[Stored records]
• • • • • • •

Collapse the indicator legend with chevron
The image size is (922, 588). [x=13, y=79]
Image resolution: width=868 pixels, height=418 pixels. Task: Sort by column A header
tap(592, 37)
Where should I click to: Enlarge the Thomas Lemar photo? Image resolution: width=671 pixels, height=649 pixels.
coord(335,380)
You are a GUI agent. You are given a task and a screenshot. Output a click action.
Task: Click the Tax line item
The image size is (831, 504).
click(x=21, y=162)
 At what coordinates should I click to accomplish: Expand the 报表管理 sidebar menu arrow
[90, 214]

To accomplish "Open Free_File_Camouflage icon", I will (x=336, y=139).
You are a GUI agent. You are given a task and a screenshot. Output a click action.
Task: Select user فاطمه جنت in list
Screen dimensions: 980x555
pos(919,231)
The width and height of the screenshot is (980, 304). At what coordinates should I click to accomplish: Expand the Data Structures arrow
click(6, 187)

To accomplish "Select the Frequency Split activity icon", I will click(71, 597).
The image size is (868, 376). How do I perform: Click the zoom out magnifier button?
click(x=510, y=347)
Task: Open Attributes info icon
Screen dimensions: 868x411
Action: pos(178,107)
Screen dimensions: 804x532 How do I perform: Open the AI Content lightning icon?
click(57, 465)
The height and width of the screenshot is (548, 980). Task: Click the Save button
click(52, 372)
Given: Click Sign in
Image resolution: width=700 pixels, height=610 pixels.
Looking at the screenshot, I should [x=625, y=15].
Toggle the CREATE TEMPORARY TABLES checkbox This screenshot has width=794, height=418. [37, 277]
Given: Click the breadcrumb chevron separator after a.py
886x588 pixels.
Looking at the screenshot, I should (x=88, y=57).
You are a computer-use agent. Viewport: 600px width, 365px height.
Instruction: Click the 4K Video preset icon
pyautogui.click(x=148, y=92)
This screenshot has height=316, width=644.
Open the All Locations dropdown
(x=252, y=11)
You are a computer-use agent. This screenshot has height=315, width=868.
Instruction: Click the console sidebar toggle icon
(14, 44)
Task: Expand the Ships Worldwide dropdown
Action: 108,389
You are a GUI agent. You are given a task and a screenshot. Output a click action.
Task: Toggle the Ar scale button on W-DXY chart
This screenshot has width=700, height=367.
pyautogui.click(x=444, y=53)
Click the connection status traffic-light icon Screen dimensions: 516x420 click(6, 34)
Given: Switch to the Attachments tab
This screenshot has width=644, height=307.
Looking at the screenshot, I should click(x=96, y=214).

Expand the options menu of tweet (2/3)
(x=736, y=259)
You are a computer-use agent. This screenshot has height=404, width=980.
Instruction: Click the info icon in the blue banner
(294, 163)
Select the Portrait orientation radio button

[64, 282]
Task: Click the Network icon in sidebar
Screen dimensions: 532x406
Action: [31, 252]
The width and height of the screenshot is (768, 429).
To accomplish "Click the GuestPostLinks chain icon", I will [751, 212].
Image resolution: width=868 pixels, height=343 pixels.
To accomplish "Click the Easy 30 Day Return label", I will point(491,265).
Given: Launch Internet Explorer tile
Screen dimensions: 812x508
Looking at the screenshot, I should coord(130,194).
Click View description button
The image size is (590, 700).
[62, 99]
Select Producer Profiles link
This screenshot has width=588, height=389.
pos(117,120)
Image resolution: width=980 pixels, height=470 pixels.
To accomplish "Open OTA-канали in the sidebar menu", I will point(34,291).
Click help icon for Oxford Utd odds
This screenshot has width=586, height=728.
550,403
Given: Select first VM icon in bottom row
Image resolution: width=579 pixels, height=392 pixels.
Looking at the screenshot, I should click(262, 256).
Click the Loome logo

• • • • • • •

The answer must be one number: how many lines in the records above contain "computer".

__Exercise response__.
3